→ Aim of the exercise
Every line in the data below from the one containing "Live (263, 146)" down to the one containing "Stress Release Formula (437, 2271)", both included, must be retyped exactly; no other line is to appear.

Stored items
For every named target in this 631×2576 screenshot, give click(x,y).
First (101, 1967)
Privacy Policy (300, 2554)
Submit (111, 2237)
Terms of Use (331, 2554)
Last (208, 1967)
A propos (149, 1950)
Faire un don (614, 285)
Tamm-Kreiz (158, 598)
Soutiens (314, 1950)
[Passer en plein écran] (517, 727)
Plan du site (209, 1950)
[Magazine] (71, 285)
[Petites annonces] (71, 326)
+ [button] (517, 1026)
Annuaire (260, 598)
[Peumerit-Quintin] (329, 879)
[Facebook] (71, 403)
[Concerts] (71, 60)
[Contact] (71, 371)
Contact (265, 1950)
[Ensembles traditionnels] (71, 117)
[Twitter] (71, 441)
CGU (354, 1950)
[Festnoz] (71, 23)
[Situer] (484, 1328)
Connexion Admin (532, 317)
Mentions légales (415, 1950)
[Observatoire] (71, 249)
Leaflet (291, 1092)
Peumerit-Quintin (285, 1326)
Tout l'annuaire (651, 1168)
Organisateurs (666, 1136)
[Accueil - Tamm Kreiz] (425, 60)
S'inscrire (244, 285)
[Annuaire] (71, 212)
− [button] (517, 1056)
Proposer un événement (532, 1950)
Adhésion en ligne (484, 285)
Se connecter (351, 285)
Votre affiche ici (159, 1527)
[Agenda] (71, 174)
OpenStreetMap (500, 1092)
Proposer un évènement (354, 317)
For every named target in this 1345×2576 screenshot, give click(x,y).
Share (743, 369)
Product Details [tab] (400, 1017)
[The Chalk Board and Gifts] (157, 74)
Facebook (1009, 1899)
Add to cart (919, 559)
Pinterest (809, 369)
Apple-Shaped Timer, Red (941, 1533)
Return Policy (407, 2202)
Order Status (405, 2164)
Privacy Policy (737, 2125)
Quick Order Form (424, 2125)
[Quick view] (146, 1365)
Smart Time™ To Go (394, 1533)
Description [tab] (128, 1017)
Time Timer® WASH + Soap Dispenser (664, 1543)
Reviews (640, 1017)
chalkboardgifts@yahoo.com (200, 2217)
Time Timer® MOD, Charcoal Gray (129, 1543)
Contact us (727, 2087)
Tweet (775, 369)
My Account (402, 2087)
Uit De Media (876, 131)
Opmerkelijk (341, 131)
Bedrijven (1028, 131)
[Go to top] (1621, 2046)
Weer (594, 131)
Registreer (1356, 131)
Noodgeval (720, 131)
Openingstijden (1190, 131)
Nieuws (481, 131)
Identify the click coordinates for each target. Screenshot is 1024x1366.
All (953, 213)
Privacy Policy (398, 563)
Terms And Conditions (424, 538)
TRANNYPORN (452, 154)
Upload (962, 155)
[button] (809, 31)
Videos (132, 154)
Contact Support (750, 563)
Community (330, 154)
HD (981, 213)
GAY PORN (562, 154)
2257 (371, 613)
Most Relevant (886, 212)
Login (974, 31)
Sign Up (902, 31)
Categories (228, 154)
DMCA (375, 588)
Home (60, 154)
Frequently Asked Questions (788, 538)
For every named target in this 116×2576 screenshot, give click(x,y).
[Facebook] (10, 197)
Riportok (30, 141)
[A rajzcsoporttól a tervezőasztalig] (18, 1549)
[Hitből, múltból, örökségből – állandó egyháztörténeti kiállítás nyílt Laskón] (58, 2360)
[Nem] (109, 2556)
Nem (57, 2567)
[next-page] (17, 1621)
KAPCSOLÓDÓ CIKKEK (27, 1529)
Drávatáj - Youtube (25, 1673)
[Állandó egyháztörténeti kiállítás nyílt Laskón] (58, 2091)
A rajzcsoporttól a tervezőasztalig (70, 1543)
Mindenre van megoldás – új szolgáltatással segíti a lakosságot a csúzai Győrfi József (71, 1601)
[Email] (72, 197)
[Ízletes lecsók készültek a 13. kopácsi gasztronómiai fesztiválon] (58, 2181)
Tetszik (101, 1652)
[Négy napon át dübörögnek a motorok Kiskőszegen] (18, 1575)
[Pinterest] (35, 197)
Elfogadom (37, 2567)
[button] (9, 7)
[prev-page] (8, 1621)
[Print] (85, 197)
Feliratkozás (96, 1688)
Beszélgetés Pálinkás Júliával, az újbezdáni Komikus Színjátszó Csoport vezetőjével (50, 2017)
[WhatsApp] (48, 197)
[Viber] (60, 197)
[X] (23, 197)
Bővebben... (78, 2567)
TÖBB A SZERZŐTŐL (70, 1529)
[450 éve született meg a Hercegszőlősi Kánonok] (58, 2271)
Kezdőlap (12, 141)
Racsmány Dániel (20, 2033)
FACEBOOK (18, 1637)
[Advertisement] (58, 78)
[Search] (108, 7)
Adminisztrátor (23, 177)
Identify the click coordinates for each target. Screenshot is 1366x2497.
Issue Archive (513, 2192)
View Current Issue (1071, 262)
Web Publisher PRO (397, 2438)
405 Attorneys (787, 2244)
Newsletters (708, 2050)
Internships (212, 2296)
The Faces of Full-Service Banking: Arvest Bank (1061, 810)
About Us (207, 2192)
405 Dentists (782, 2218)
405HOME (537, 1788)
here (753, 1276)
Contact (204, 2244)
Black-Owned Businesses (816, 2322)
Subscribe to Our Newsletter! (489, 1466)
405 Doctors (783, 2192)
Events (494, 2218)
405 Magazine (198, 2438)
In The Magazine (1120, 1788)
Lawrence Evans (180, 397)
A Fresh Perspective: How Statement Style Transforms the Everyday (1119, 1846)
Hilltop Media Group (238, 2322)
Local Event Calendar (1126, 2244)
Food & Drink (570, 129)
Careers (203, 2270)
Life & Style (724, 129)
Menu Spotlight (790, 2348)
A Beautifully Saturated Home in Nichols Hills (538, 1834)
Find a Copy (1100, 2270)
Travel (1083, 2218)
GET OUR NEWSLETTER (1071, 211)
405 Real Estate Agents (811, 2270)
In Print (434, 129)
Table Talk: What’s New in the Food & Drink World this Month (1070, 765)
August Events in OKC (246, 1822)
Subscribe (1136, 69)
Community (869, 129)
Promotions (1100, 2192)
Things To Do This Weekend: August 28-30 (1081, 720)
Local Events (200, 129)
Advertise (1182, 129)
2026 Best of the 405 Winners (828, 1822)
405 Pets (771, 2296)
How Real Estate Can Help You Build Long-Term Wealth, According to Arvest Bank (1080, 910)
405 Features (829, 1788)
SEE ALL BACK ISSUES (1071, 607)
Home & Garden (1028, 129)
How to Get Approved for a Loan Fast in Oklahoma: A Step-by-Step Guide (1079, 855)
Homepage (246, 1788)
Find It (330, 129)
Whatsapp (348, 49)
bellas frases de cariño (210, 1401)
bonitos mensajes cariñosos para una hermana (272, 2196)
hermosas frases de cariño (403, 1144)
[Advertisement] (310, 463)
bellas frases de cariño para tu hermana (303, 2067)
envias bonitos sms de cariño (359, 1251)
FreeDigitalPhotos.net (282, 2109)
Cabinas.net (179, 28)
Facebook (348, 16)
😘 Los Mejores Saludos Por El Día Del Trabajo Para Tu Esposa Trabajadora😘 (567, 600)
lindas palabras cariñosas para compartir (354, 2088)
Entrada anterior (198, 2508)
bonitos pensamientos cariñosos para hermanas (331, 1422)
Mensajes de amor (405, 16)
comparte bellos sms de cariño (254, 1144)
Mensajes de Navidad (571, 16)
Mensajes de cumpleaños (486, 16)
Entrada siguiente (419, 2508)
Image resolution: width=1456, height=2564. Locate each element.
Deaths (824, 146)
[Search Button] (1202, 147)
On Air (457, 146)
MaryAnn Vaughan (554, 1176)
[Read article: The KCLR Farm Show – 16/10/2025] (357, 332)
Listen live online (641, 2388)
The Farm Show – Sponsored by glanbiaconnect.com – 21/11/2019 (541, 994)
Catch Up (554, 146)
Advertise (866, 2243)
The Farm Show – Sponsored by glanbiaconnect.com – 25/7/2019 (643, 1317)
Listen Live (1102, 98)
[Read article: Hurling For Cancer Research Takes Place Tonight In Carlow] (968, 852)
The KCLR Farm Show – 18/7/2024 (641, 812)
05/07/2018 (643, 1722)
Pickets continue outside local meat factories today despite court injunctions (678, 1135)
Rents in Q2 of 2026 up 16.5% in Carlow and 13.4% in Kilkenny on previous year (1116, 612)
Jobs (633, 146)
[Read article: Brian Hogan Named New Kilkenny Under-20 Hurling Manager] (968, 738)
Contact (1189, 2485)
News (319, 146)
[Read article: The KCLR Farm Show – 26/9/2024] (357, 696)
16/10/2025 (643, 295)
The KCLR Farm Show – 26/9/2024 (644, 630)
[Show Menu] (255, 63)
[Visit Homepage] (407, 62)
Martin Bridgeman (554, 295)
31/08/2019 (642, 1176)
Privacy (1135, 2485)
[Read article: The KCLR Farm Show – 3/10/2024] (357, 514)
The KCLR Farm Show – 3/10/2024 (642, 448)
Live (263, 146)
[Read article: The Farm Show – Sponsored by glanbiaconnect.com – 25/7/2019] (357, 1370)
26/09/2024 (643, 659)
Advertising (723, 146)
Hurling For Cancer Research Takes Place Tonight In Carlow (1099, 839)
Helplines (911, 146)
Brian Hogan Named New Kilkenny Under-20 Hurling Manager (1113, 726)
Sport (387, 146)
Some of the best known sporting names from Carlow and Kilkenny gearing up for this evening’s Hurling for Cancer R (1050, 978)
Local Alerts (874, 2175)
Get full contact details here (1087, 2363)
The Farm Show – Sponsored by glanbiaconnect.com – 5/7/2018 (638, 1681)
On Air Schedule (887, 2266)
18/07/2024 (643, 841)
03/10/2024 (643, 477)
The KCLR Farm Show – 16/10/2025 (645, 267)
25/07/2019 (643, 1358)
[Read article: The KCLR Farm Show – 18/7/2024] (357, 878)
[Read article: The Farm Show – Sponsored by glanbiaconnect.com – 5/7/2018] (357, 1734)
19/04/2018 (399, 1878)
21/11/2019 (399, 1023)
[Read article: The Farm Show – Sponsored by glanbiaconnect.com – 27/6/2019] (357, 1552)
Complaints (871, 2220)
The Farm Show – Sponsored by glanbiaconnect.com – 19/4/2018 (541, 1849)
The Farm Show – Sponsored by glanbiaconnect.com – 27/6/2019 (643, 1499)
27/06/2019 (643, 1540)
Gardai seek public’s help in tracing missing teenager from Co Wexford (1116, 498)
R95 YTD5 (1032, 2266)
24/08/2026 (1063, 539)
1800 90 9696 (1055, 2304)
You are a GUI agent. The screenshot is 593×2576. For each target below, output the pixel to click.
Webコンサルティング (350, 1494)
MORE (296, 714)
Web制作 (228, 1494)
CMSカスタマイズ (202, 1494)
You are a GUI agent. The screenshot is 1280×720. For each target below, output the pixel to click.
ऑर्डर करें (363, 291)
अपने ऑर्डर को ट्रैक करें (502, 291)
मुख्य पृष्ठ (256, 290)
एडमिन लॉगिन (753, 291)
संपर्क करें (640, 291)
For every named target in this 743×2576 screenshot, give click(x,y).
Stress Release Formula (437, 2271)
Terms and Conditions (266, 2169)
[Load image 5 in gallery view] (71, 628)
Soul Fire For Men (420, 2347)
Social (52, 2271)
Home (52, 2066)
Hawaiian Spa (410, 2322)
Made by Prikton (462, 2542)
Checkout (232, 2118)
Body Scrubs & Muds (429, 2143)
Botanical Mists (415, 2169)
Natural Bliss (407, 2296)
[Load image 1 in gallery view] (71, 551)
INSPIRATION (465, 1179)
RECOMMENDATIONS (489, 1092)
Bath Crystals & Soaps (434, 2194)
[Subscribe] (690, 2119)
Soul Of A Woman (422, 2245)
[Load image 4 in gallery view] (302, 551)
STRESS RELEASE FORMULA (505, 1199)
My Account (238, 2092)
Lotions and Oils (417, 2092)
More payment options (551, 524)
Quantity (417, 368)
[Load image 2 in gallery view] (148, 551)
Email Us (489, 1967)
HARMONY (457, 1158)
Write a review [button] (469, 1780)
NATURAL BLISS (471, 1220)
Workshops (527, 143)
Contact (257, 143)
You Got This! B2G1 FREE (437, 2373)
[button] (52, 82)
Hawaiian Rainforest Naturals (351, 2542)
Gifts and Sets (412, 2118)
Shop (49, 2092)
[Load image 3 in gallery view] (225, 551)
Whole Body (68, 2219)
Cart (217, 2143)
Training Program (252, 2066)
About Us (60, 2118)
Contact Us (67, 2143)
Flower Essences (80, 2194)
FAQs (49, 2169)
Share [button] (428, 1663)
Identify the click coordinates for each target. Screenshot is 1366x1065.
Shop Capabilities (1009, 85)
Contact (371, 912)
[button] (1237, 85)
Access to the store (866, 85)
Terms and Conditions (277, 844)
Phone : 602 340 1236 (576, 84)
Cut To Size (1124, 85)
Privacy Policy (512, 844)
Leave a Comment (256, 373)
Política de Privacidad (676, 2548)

→ Response to this task
Live (263, 146)
[Read article: The Farm Show – Sponsored by glanbiaconnect.com – 25/7/2019] (357, 1370)
26/09/2024 (643, 659)
Advertising (723, 146)
Hurling For Cancer Research Takes Place Tonight In Carlow (1099, 839)
Helplines (911, 146)
Brian Hogan Named New Kilkenny Under-20 Hurling Manager (1113, 726)
Sport (387, 146)
Some of the best known sporting names from Carlow and Kilkenny gearing up for this evening’s Hurling for Cancer R (1050, 978)
Local Alerts (874, 2175)
Get full contact details here (1087, 2363)
The Farm Show – Sponsored by glanbiaconnect.com – 5/7/2018 (638, 1681)
On Air Schedule (887, 2266)
18/07/2024 (643, 841)
03/10/2024 (643, 477)
The KCLR Farm Show – 16/10/2025 (645, 267)
25/07/2019 (643, 1358)
[Read article: The KCLR Farm Show – 18/7/2024] (357, 878)
[Read article: The Farm Show – Sponsored by glanbiaconnect.com – 5/7/2018] (357, 1734)
19/04/2018 (399, 1878)
21/11/2019 (399, 1023)
[Read article: The Farm Show – Sponsored by glanbiaconnect.com – 27/6/2019] (357, 1552)
Complaints (871, 2220)
The Farm Show – Sponsored by glanbiaconnect.com – 19/4/2018 (541, 1849)
The Farm Show – Sponsored by glanbiaconnect.com – 27/6/2019 (643, 1499)
27/06/2019 (643, 1540)
Gardai seek public’s help in tracing missing teenager from Co Wexford (1116, 498)
R95 YTD5 (1032, 2266)
24/08/2026 (1063, 539)
1800 90 9696 (1055, 2304)
You are a GUI agent. The screenshot is 593×2576. For each target below, output the pixel to click.
Webコンサルティング (350, 1494)
MORE (296, 714)
Web制作 (228, 1494)
CMSカスタマイズ (202, 1494)
You are a GUI agent. The screenshot is 1280×720. For each target below, output the pixel to click.
ऑर्डर करें (363, 291)
अपने ऑर्डर को ट्रैक करें (502, 291)
मुख्य पृष्ठ (256, 290)
एडमिन लॉगिन (753, 291)
संपर्क करें (640, 291)
For every named target in this 743×2576 screenshot, give click(x,y).
Stress Release Formula (437, 2271)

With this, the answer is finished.